Abstract
Objectives. To evaluate the prenatal features, associated anomalies and the postnatal management in fetuses with prenatally detected double-outlet right ventricle (DORV). Methods. Retrospective analysis of prenatal, pediatric and cardiosurgical records for all fetuses with prenatally diagnosed DORV at a single tertiary referral center. Results. 21 cases were detected prenatally with DORV (average gestational age 23 3/7 weeks). Fetal karyotyping was available in all cases revealing 3 cases with trisomy 18 and one fetus with trisomy 21. 10/21 (47.6%) cases had additional cardiac anomalies only, one fetus (4.8%) had extra-cardiac anomalies only. 8/21 cases (38.1%) presented with both additional cardiac- and extra-cardiac anomalies.
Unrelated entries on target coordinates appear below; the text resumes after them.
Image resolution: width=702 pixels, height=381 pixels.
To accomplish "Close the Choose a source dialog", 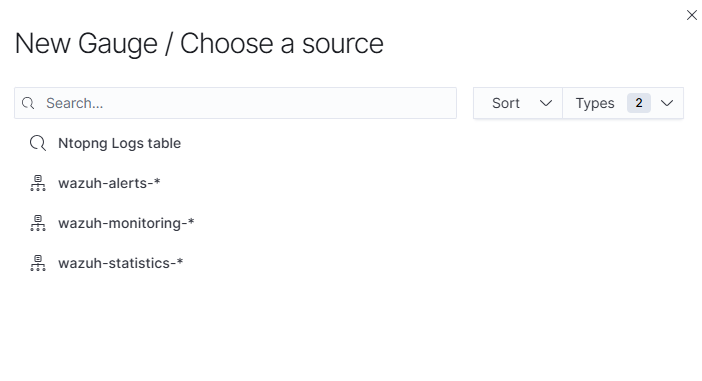I will coord(691,15).
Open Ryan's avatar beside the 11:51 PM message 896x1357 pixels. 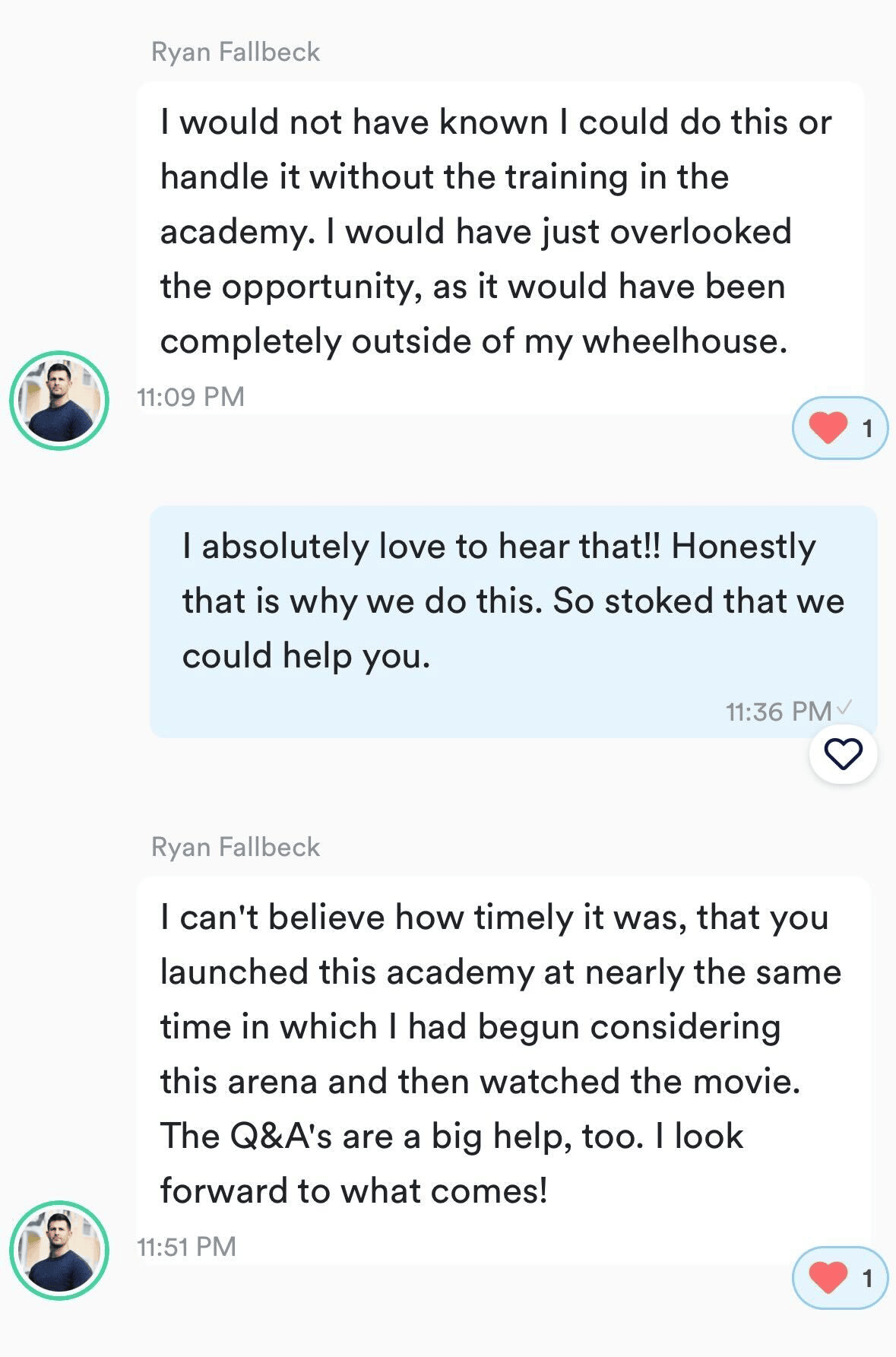(59, 1251)
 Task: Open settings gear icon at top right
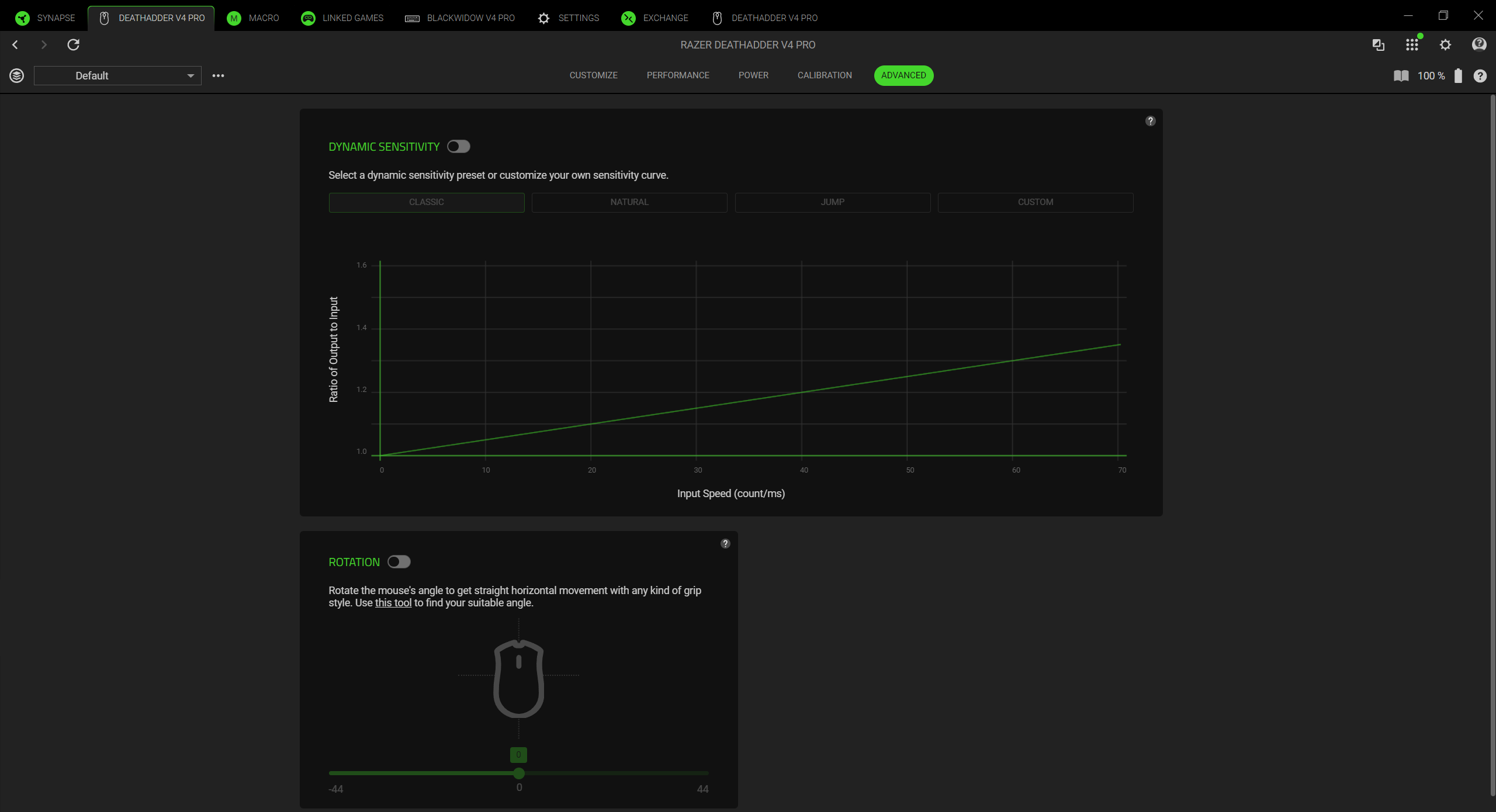point(1445,45)
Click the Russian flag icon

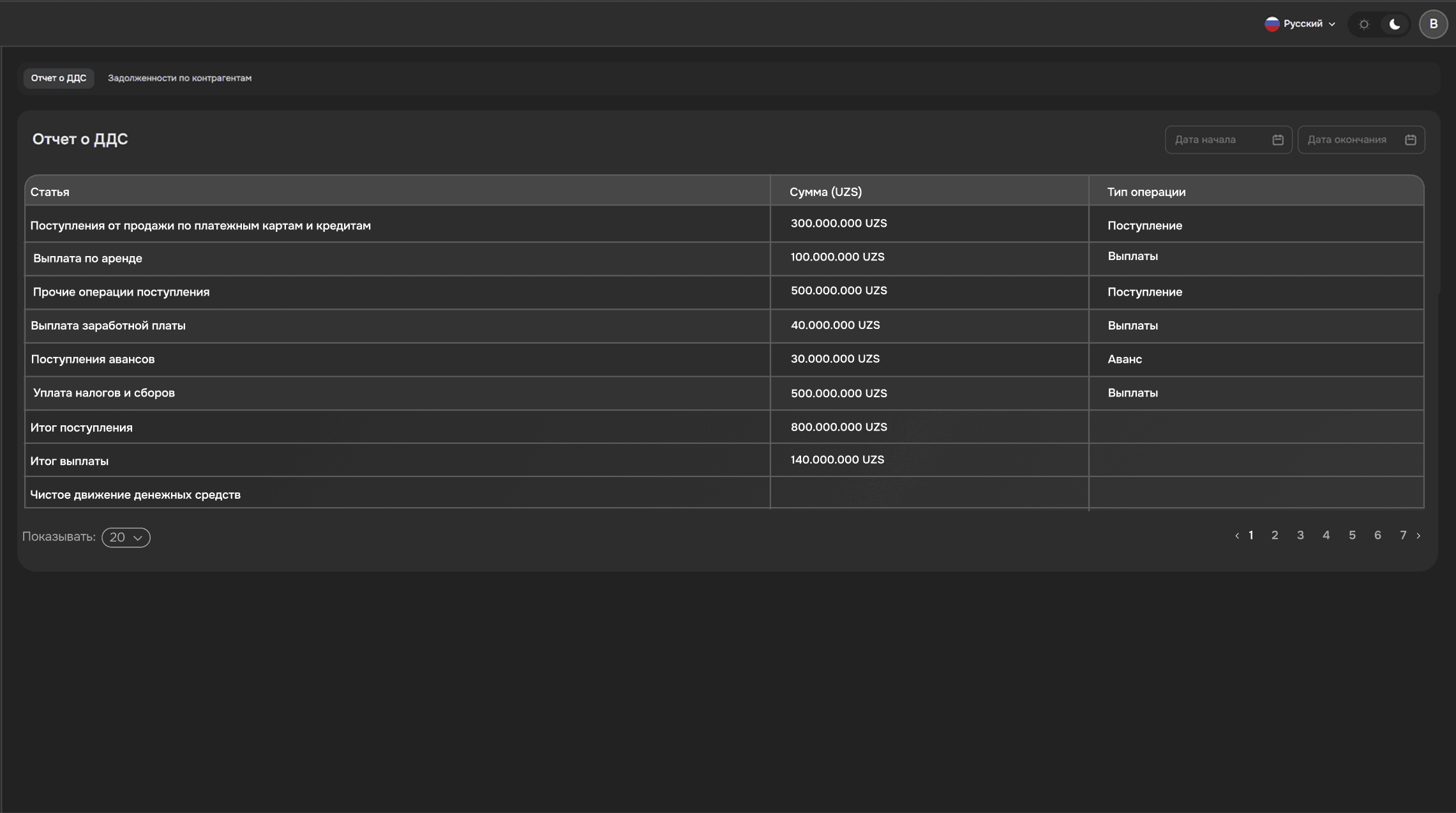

A total of 13/21 (61.9%) fetuses were live-born. Average gestational age at delivery was 37 3/7 gestational weeks. There were four Rastelli maneuvers, one Fontan intervention and three children with resection of a coarctation of the aorta among the group of the surviving infants. Conclusions. Prenatal, sonographic detection of DORV is feasible. The majority of the cases shows a normal karyotype. Outcome strongly depends on the presence and severity of additional anomalies of the fetus. Surgical intervention in DORV can lead to a favorable outcome in simple DORV. DORV not aggravated by additional defects seems to be no contraindication for a vaginal delivery.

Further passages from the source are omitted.